Kisah Coventry Jual Pemain ke Real Madrid, Untung Rp19,6 Miliar dalam Enam Hari

"Bisnis sepakbola memang unik. Beli pemain bukan digunakan, tapi dijual."

Biografi | 27 October 2021, 08:26
Kisah Coventry Jual Pemain ke Real Madrid, Untung Rp19,6 Miliar dalam Enam Hari

Libero.id - Jika anda penggemar Real Madrid, anda pasti tahu pemain asal Kroasia bernama Robert Jarni. Dia adalah pemain seangkatan Davor Suker, Predrag Mijatovic, Fernando Hierro, hingga Christian Panucci. Tapi, tahukah anda bahwa pemain Kroasia itu datang ke Estadio Santiago Bernabeu lewat proses yang unik. 

Kisah ini terjadi pada 1998. Dia memiliki tiga klub dalam satu satu pekan, yaitu Real Betis, Coventry City, dan tentu saja Los Blancos. 

Tahun itu, Jarni mencatatkan status sebagai salah satu bek kiri terbaik di Eropa. Bersama Suker, Zvonimir Boban, hingga Slaven Bilic, Jarni mencatatkan prestasi membanggakan bersama Kroasia pada debut Piala Dunia. Saat itu, pada turnamen di Prancis, mereka mampu menempati peringkat ketiga.

Aksi dengan Kroasia hanya puncak. Pasalnya, sepanjang musim 1997/1998, Jarni juga bermain sangat bagus di La Liga bersama Betis. Dia mencetak enam gol dari 28 pertandingan, termasuk ke gawang Barcelona dan Madrid.

Pada saat yang sama, di kompetisi yang lain, Coventry baru saja finish di urutan 11 Liga Premier. Kemudian, tim pelatih berpikir bahwa The Sky Blues perlu memiliki pemain yang lebih baik agar bisa bersaing di musim berikutnya. Mereka memutuskan membeli Jarni dari Betis dengan 2,6 juta pounds (Rp50,7 miliar).

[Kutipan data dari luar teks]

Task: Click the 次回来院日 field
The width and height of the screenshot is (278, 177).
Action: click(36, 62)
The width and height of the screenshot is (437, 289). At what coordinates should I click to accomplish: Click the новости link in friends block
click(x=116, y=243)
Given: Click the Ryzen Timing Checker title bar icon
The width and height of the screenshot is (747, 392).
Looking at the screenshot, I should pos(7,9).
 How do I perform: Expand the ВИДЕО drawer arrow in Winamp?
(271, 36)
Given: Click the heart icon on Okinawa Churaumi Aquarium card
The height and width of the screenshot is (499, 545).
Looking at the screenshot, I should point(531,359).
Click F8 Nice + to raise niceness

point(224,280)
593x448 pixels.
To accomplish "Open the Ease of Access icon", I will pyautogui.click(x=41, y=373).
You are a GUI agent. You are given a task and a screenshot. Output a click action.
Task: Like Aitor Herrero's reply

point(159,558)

Jarni sebenarnya tidak mau datang ke Inggris. Dia ingin bertahan di La Liga karena Los Blancos memang sudah mengajaknya bergabung. Masalahnya, Betis selaku klub pemilik menolak tawaran Los Blancos karena statusnya sebagai tim rival.

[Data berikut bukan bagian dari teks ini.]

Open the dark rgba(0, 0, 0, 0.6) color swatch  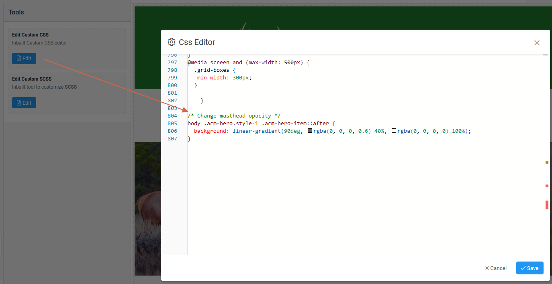click(x=310, y=131)
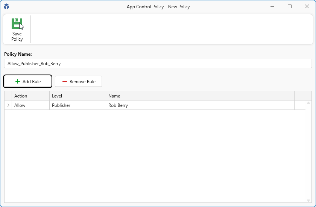
Task: Click the rule list scroll up arrow
Action: point(308,103)
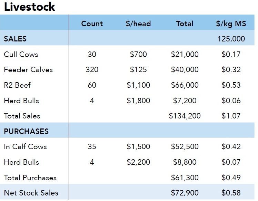Viewport: 258px width, 201px height.
Task: Click the Total Sales $134,200 cell
Action: (x=185, y=116)
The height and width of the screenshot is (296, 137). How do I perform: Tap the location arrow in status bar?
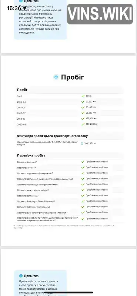(24, 8)
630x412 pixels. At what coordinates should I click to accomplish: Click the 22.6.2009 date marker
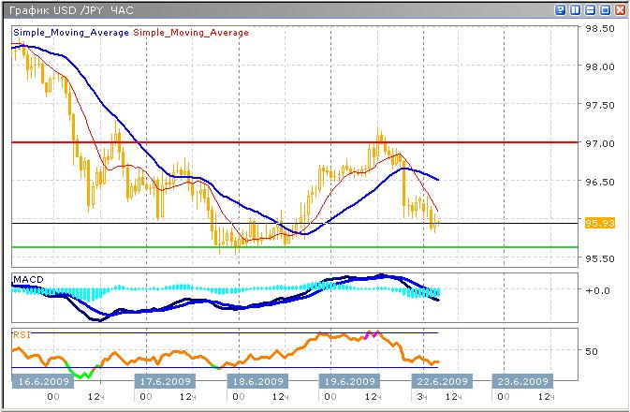click(441, 382)
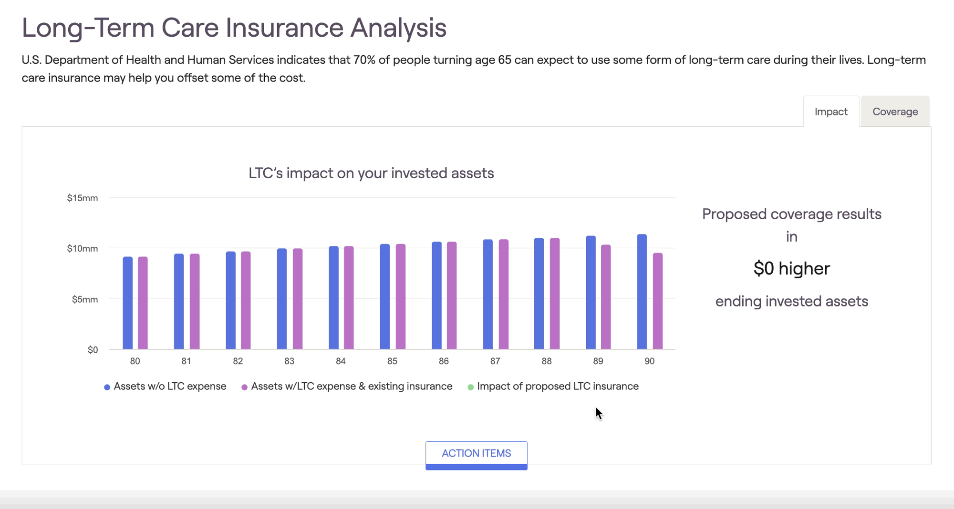Click the blue bar for age 85

tap(385, 296)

Jadi, ini seperti kejatuhan durian runtuh. Para pendukung Coventry hampir tidak bisa mempercayai keberuntungan mereka. Skuad Gordon Strachan saat itu memiliki banyak pemain Liga Premier yang dapat diandalkan. Tapi, mereka bukanlah barisan pemain berbakat bertabur bintang. 

Uniknya, enam hari setelah menandatangani kontrak dengan Coventry, Jarni justru dijual ke Madrid. Harganya, 3,6 juta pounds (Rp70,2 miliar). Artinya, ada keuntungan 1 juta pounds (Rp 19,6 miliar) hanya dalam seminggu.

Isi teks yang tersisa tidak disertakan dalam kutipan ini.